Direct account opening at a licensed exchange is a far more rational choice, especially for the following types of investors:
Large Asset Size: Eliminating hefty custody fees has a significant impact on long-term investment returns.
Prioritize Self-Custody: For those who want to withdraw assets to a cold wallet (e.g., Ledger) for self-custody and practice true financial autonomy.
Diversified Allocation Needs: For those looking to trade assets beyond the majors or use perpetual contracts for risk hedging.
Compliance & Yield: For those hoping to utilize stablecoins (like USDGO) for lower-risk yield management.
Q: Are cryptocurrency services provided by brokerages regulated?
Yes. Brokerages authorized to provide such services are regulated by the Hong Kong Securities and Futures Commission (SFC). However, their virtual asset businesses mostly operate on an "agency model," meaning investors bear additional channel risks and potential intermediary costs.
Q: Can cryptocurrencies purchased at a brokerage be transferred out (withdrawn)?
This depends on the individual broker's policy. Currently, constrained by their underlying architecture, many brokers do not support virtual asset withdrawals or impose extremely strict conditions, significantly restricting asset liquidity.
In the world of virtual assets, the hard truth of "Not your keys, not your coins" equally applies to platform selection.
Brokerage crypto services open the door to virtual assets for the general public, making them highly suitable for retail users looking for initial exposure through low-value, low-frequency trades. However, as you enter the professional asset allocation stage, choosing to open an account directly with an SFC-regulated licensed virtual asset exchange like OSL offers significantly lower long-term holding costs, institutional-grade security, and comprehensive feature support.
Cutting out the middleman and returning to source trading is the most robust choice for safeguarding and growing your virtual assets.
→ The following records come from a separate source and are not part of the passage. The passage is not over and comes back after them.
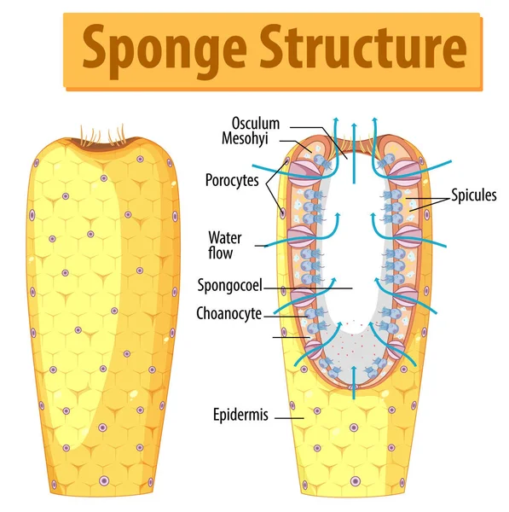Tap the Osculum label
[256, 124]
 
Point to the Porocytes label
[233, 180]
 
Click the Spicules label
[474, 195]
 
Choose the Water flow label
[224, 243]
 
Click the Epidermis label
[241, 416]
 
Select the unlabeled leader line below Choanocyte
[289, 337]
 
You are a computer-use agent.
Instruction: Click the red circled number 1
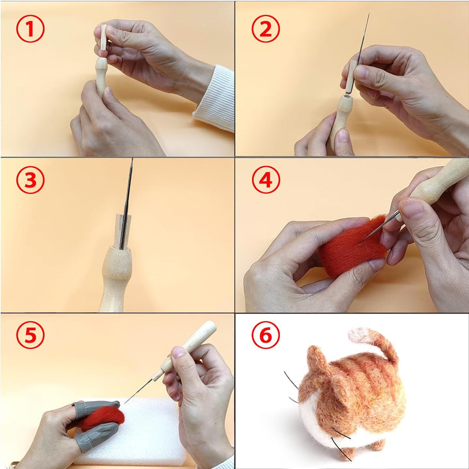point(30,29)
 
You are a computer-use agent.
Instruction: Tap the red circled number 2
point(266,29)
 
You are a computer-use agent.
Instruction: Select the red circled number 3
point(30,180)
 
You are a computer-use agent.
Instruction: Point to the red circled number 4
point(266,180)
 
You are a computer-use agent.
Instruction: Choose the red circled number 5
point(30,335)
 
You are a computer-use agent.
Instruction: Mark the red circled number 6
point(266,335)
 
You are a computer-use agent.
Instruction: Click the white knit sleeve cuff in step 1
point(215,99)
Disclaimer: This presentation is for informational purposes only and does not constitute, and shall not be construed as, an offer, solicitation, or recommendation to buy, sell, or trade any digital assets, securities, or financial products. This document does not constitute financial, investment, legal, tax, accounting, or other professional advice, and should not be relied upon as such. Virtual asset prices are highly volatile, and investments involve risk. Please ensure you fully understand the associated risks before making independent investment decisions.